Modify the code of slmsimple.py to process pairs of faces. Using your modified implementation, generate feature vectors for all of the pairs in pairsDevTrain.txt. Train a model from the generated features. Test this model on feature vectors you generate from the pairs in pairsDevTest.txt. Due to the aforementioned score access problem, do all of this in python. Save the scores, and generate a DET curve for all of the face pair instances.

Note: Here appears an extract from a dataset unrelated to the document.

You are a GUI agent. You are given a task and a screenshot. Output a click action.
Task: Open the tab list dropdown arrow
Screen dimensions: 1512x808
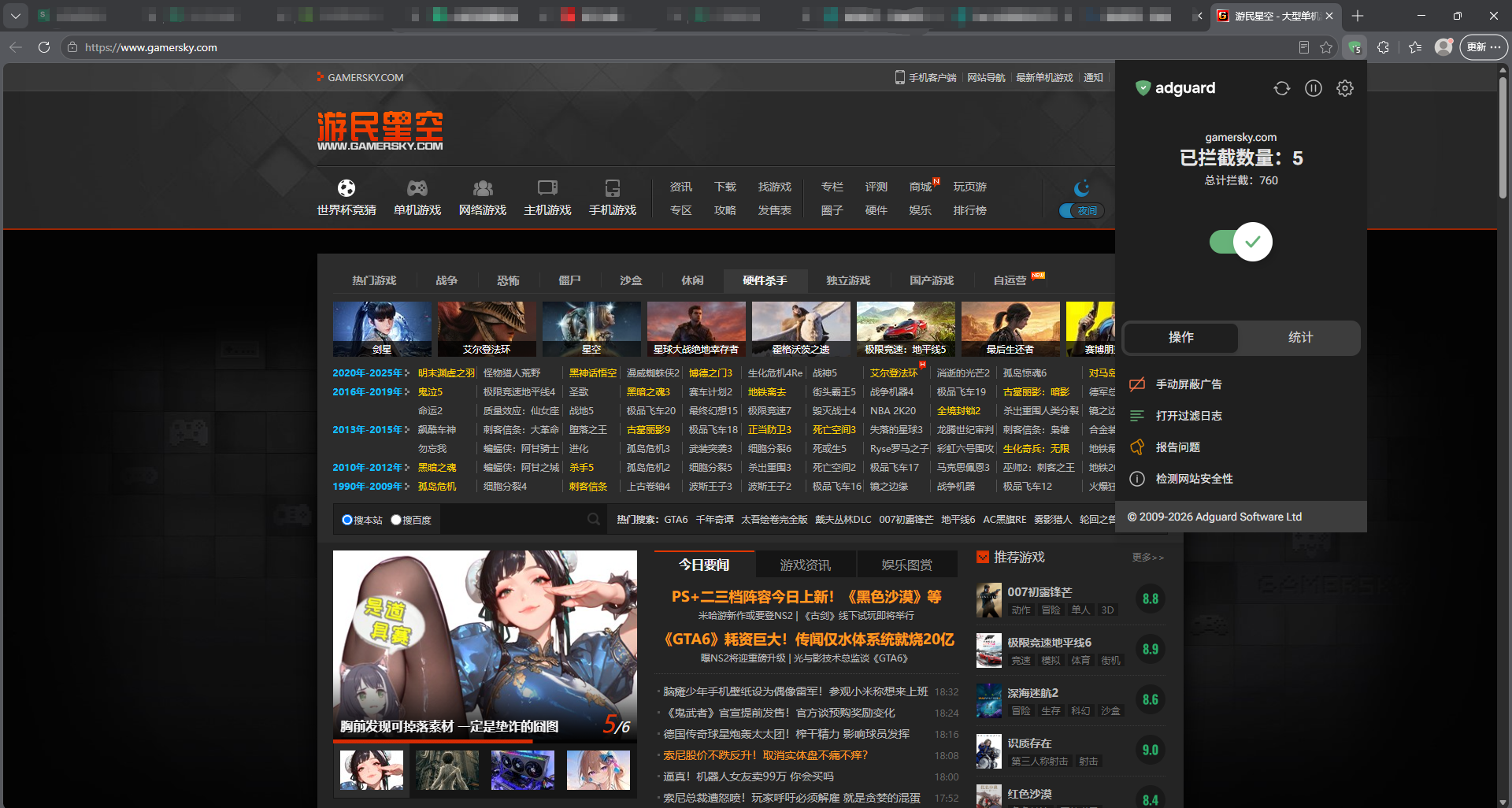pyautogui.click(x=16, y=16)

Tip #2: You need to assess distance between feature vectors in each pair (make sure you generate a separate vector for each face in the pair) before you have a vector that can be used by SVM for training or testing. Several strategies for doing this are listed in the paper by Cox and Pinto. Use one of them. Give positive vectors a label of +1, and negative vectors a label of -1.
Question 4: What is the equal error rate of the model trained over features from the three-layer convolutional neural network on this task?
Question 5: What sort of non-matching instances is your model getting wrong? Provide some examples. Based on what you've read about this algorithm (and what you've learned about deep learning methods in class), why do you think this is the case?
Question 6: What sort of matching instances is your model getting wrong? Provide some examples. Why do you think this is the case?
Question 7: On this data set, which algorithm turned out to be better?
Question 8: If you could design a better face recognition algorithm, what problems would you focus on?
Deliverables. You must turn in the following deliverables to receive full credit for this assignment: (1) All source code you developed (scripts to run experiments and your modified version of slmsimple.py); and (2) a report including the DET curves from Tasks 5 and 6, and answers to Questions 1-8.
Have questions about this assignment? Ask them! If globally applicable, your question and its answer will be posted to the course website for others to see.
Tip #3: Start early! If you run into trouble with your development early on, having ample time for debugging will help.
Q: When building openbr, the file models.tar.gz doesn't download at the beginning of the process.
A: This problem has been noted on OS X. The URL specified in the build routine is incorrect. The tarball can be downloaded from the v1.1.0 section of the openbr releases page.
Q: OpenBR's downloadDatasets.sh script wants to download a lot of data. Is there a way to only download LFW?
A: Yes. You can either comment out or simply delete all of the code in the script for datasets other than LFW.
Q: What should the class label argument to slmsimple.py be?
A: For a face pair matching problem, you can assign matching face pairs the label +1 and non-matching face pairs the label -1.
Q: Does slmsimple.py parse pairsDevTest.txt by default?
A: No, you must make modifications to that file and/or the slmsimple.py program to parse it correctly.
Q: OpenBR has a lot of face recognition features; how can I do basic matching?
A: The only syntax you need for this assignment is: br -algorithm FaceRecognition -compare me.jpg you.jpg
Q: Are we using slmsimple.py to generate features for OpenBR?
A: No. You are comparing OpenBR against the features generated by slmsimple.py and subsequently classified by LIBLINEAR. Thus, you will be generating two DET curves - one for each algorithm.
Q: Can I submit my assignment after the deadline?
A: For this first assignment, we will consider late submissions. However, there will be a penalty of 10 points per day you are late, which will be automatically subtracted from your total score.